━━ Records for processing ━━
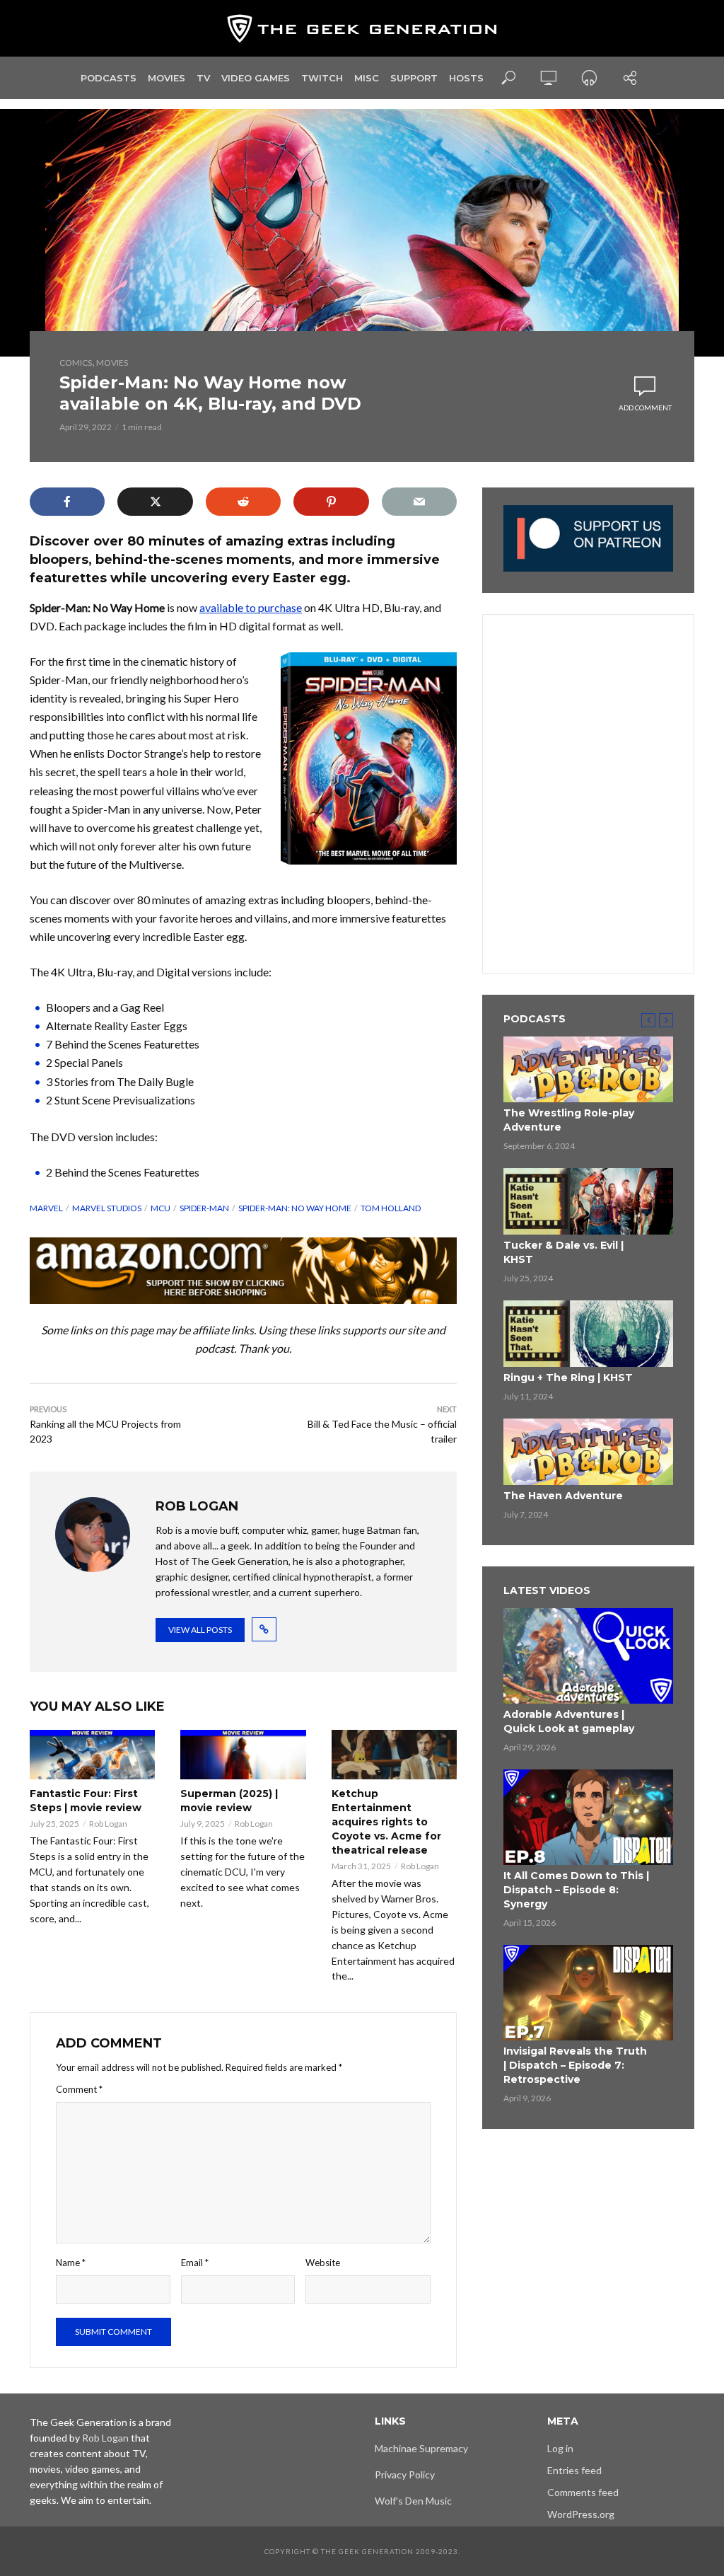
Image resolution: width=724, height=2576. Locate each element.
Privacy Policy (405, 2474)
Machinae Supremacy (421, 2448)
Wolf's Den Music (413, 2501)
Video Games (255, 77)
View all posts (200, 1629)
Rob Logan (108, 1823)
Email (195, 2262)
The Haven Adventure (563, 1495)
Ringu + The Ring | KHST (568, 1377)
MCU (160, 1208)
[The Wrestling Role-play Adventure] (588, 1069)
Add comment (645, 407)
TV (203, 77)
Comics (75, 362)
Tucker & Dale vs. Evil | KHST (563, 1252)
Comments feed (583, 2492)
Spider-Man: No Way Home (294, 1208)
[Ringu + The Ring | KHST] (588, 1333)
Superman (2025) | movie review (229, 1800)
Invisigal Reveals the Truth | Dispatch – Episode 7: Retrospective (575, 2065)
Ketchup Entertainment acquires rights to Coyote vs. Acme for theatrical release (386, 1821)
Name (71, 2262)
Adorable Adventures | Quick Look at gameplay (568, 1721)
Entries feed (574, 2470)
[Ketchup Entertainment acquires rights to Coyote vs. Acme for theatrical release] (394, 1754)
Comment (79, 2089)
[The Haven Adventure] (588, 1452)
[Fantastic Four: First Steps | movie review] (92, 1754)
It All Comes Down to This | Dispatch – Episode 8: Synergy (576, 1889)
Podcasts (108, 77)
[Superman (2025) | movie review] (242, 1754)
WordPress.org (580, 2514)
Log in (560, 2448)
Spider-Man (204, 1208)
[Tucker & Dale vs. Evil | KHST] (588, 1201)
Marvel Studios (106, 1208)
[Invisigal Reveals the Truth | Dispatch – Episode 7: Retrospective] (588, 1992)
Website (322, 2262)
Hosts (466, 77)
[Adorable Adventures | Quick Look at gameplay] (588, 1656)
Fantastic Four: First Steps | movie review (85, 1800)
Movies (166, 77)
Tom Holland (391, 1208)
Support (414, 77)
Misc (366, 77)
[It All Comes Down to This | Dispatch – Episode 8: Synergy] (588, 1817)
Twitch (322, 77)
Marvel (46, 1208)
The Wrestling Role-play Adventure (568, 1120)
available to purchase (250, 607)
━━━
━━ Records for processing ━━
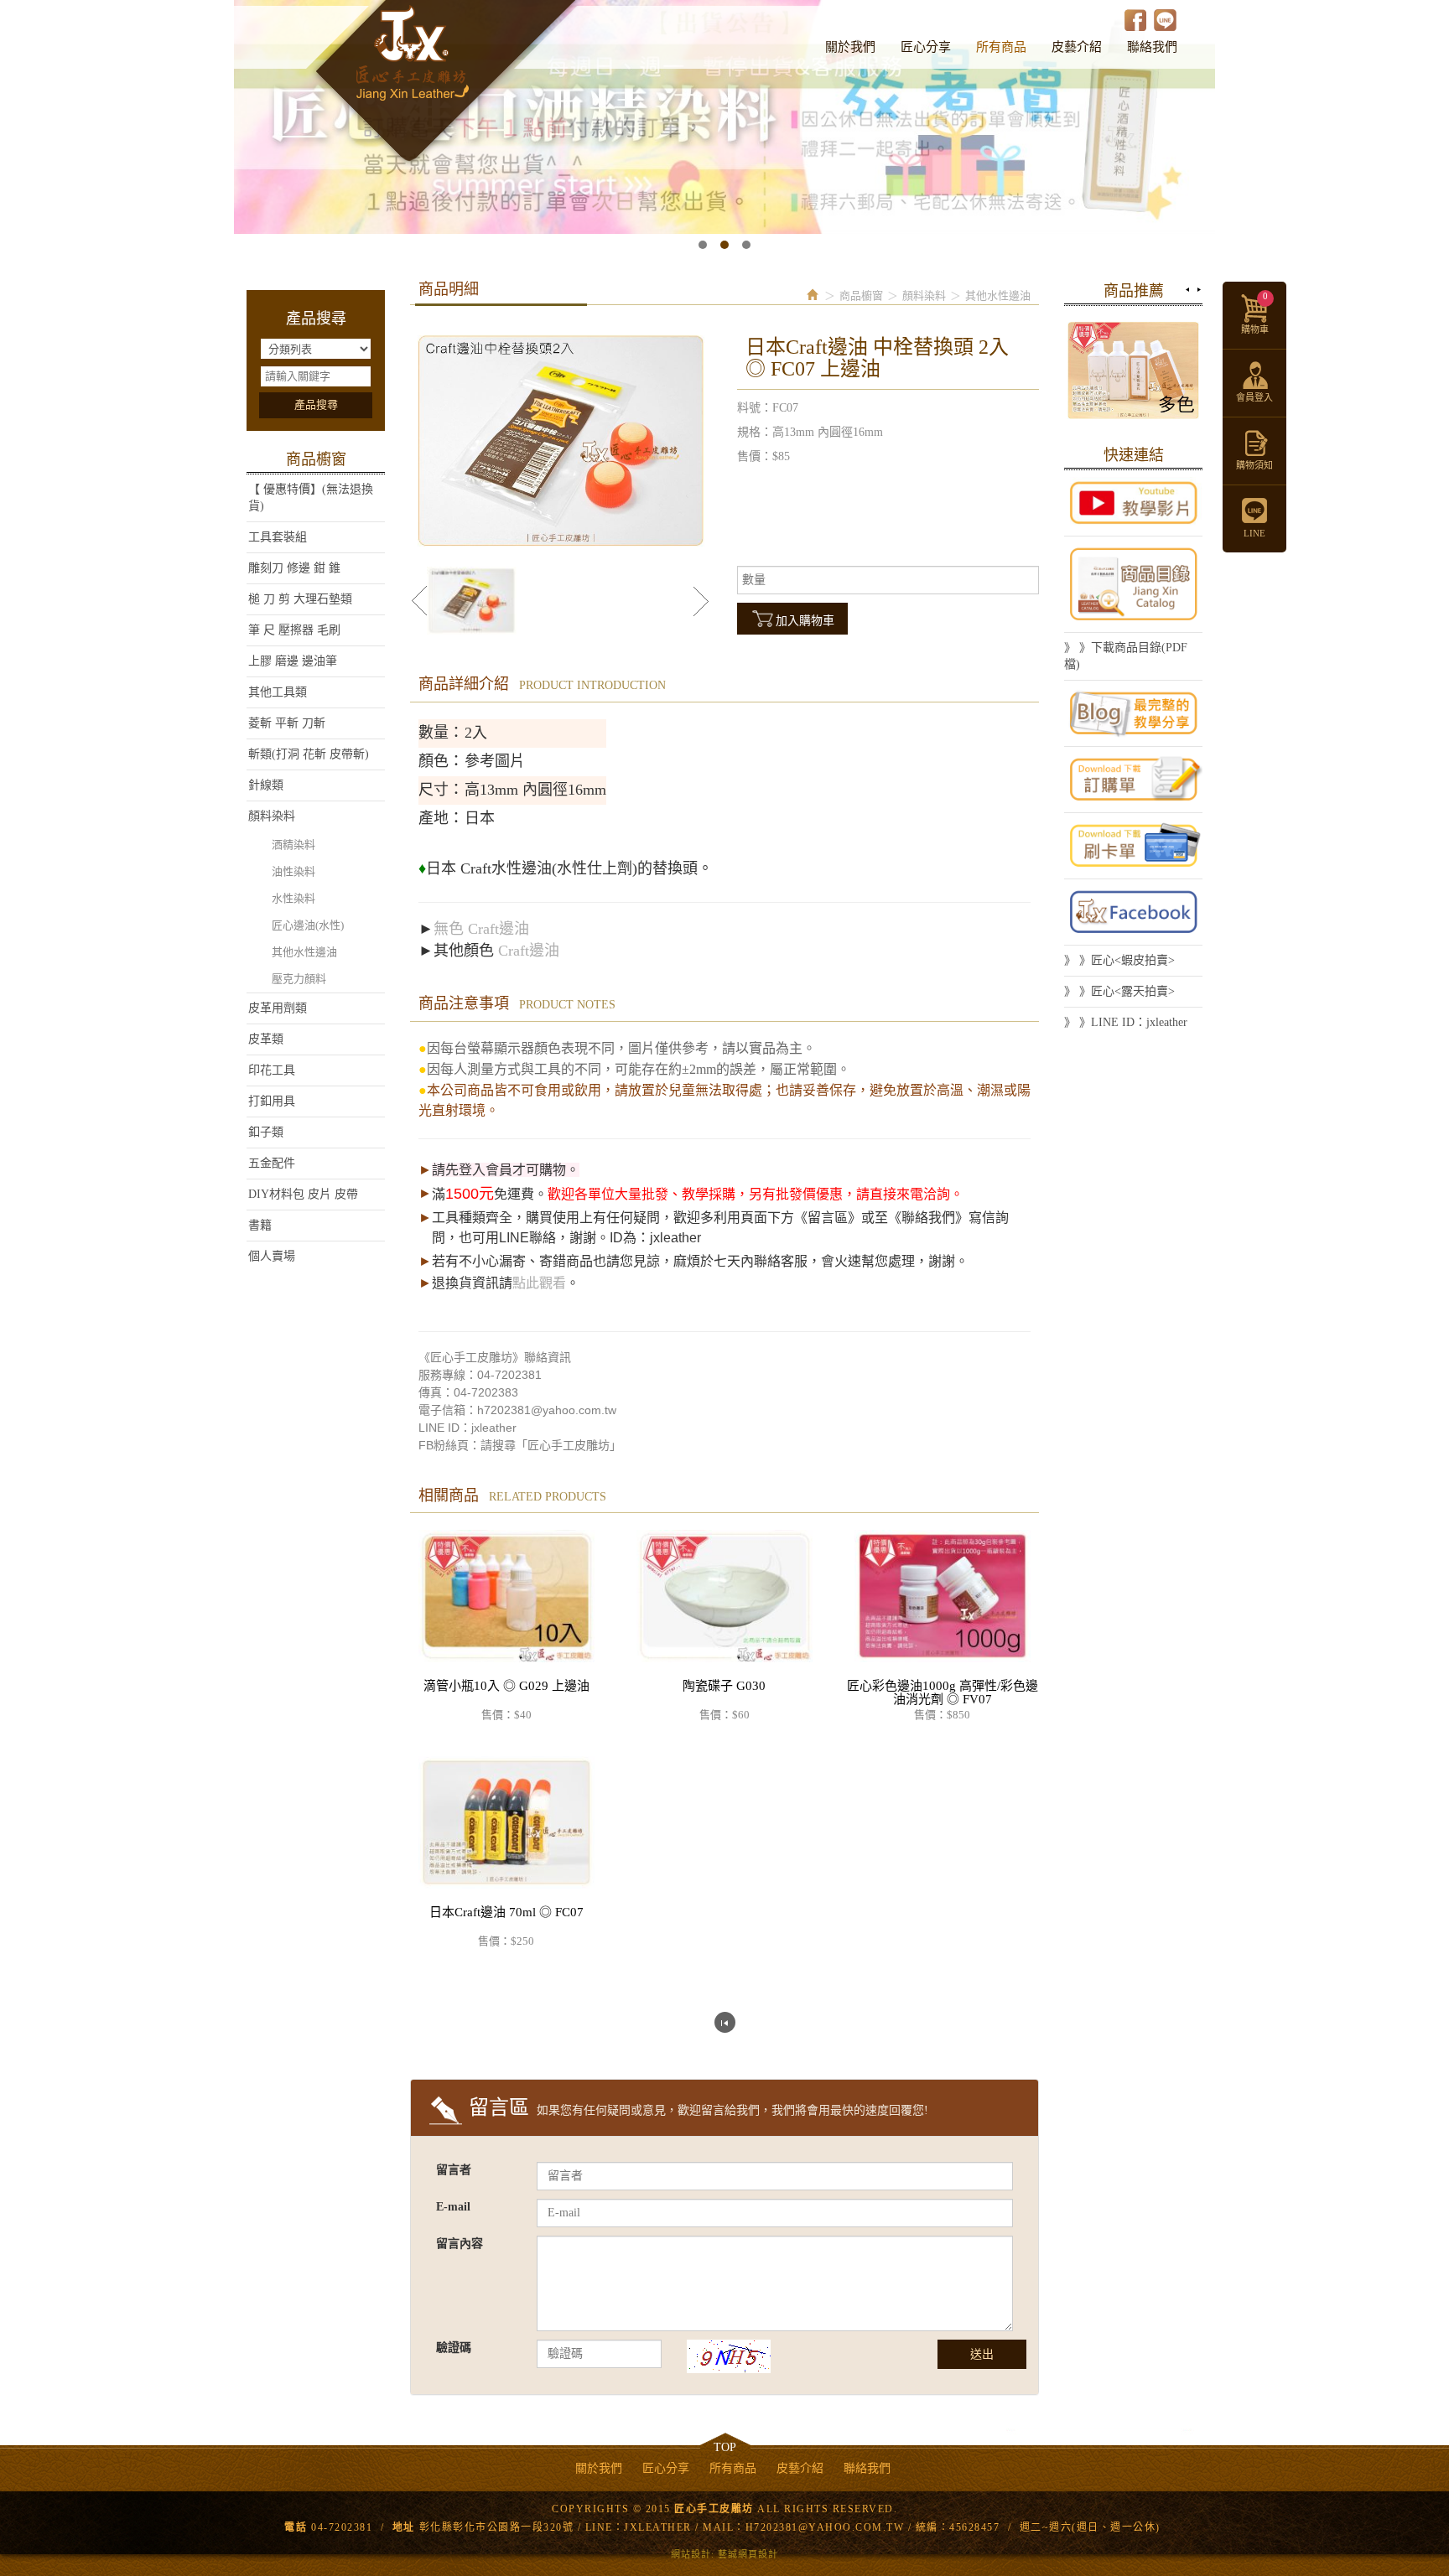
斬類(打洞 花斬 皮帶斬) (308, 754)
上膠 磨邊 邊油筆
━━━
▸ **Problem details**
Lines holding the string "Retrospective" must be copied out of the entries above.

▸ **Response to this exercise**
Invisigal Reveals the Truth | Dispatch – Episode 7: Retrospective (575, 2065)
[Invisigal Reveals the Truth | Dispatch – Episode 7: Retrospective] (588, 1992)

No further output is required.